Using uppercase $K$ for a random variable and lowercase $m,d,k_0$ for constants:
The number of balls in a particular bowl has a discrete uniform distribution with mean $\frac{m}{2}$ and standard deviation $\sqrt{\frac{m^2+2m}{12}}$.
Add up a large number $d$ of these i.i.d. then the the distribution of sum $K$ with mean $\frac{md}{2}$ and standard deviation $\sqrt{\frac{(m^2+2m)d}{12}}$ can be approximated using the central limit theorem, remembering $K$ is discrete with integer spacing.

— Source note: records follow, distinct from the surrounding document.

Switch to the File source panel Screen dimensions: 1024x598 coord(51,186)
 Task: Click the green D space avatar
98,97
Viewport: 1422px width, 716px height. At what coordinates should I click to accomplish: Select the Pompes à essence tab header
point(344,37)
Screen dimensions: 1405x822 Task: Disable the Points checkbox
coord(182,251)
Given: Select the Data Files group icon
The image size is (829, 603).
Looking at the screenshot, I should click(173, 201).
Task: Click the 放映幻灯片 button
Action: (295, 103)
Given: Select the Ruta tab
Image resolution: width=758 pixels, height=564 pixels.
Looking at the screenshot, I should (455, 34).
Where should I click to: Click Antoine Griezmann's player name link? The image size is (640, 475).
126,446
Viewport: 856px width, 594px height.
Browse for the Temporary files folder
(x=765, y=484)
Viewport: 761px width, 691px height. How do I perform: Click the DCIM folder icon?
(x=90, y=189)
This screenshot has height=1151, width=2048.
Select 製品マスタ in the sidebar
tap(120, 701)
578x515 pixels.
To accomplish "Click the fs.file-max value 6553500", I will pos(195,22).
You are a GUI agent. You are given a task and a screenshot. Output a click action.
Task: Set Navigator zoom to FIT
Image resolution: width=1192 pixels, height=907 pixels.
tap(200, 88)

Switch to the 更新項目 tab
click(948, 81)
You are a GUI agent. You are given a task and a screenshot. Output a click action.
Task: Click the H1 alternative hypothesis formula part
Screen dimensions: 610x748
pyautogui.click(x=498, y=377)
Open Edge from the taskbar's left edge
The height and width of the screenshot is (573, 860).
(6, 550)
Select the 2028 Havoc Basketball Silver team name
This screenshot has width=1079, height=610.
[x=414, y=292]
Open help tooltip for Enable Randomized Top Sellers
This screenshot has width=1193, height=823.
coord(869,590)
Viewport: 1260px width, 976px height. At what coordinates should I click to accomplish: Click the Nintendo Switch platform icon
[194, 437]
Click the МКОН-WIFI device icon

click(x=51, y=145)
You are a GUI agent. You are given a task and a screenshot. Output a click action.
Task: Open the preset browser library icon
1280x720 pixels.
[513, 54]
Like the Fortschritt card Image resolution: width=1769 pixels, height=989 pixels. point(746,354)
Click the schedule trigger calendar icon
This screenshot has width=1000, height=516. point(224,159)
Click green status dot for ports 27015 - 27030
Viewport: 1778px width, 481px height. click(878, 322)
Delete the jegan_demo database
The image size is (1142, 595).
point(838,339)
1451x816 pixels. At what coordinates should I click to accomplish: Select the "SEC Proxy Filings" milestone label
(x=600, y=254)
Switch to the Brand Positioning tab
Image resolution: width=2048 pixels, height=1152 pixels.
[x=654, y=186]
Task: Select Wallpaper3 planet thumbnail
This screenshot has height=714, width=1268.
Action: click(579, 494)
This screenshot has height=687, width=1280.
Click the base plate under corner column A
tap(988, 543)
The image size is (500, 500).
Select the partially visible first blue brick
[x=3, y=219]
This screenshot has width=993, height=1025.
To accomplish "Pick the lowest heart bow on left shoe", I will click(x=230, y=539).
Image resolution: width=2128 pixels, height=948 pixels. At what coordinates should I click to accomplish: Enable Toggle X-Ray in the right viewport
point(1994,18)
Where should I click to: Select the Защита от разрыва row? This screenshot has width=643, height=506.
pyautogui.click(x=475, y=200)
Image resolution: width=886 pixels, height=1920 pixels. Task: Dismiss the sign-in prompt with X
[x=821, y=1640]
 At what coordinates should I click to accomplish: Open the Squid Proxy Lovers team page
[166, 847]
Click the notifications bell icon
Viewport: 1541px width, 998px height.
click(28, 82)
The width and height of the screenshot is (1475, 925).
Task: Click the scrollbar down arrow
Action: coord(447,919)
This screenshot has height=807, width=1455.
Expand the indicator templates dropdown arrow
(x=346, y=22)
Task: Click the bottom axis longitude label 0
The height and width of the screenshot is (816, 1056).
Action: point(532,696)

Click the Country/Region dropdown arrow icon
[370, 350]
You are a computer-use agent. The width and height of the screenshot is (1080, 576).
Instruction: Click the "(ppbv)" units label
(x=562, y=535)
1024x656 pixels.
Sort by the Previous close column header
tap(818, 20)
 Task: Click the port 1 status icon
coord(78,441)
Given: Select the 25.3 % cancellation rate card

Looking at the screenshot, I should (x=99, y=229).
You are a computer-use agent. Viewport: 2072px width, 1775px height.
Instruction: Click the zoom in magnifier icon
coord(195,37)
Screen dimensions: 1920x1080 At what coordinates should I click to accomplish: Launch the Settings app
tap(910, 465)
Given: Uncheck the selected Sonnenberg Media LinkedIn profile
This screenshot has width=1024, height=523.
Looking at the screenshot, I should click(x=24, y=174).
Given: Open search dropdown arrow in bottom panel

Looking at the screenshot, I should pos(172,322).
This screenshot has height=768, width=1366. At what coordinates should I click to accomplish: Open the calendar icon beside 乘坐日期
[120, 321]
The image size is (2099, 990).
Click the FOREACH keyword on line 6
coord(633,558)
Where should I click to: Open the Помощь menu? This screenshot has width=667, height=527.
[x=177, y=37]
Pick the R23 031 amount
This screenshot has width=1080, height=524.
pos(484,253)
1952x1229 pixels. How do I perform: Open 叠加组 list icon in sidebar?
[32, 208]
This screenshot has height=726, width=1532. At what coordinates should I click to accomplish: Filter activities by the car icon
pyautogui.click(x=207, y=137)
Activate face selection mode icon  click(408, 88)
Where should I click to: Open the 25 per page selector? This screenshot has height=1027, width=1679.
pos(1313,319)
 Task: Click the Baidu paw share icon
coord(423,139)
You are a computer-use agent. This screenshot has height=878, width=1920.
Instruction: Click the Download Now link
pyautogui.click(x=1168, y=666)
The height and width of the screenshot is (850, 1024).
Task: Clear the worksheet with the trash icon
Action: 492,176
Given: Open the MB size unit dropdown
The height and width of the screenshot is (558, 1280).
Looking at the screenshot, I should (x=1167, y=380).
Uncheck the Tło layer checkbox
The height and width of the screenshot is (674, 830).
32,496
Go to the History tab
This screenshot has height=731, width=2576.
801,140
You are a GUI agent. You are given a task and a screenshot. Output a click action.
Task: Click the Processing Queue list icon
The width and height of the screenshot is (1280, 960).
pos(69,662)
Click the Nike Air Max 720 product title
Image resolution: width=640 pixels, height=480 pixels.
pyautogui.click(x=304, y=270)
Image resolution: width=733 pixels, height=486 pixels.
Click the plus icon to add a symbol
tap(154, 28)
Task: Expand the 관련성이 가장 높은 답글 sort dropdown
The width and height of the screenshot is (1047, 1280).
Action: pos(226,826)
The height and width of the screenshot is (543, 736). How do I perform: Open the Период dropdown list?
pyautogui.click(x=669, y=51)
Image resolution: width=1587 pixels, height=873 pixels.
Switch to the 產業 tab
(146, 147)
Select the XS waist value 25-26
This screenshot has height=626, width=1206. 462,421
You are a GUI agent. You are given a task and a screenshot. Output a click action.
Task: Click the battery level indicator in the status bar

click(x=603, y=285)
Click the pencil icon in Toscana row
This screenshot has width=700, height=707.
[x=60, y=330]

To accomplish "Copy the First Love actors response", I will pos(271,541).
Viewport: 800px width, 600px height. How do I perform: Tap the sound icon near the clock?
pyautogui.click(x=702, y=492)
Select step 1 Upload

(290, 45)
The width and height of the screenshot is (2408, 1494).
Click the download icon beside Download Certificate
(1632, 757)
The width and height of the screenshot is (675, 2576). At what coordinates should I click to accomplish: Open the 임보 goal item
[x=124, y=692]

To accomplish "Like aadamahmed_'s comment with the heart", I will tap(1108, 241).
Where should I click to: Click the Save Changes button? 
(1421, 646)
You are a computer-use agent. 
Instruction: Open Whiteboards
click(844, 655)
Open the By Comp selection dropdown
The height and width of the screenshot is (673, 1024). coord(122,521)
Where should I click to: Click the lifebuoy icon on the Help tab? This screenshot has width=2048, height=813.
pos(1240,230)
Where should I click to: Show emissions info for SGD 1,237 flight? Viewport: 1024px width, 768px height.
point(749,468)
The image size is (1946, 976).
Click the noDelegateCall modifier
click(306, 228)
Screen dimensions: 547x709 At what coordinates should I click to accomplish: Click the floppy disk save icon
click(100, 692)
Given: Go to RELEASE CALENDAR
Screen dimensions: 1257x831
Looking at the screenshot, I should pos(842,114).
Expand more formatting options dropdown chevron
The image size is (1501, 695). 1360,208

So $$\Pr(K=k_0) \approx \Phi \left( \frac{k_0 +\frac12 -\frac{md}{2}}{\sqrt{\frac{(m^2+2m)d}{12}}} \right)- \Phi \left( \frac{k_0-\frac12 -\frac{md}{2} }{\sqrt{\frac{(m^2+2m)d}{12}}} \right) \approx \phi \left( \frac{k_0-\frac{md}{2}}{\sqrt{\frac{(m^2+2m)d}{12}}} \right) $$ where $\Phi$ is the cumulative distribution function and $\phi$ is the probability density function of a standard normal distribution.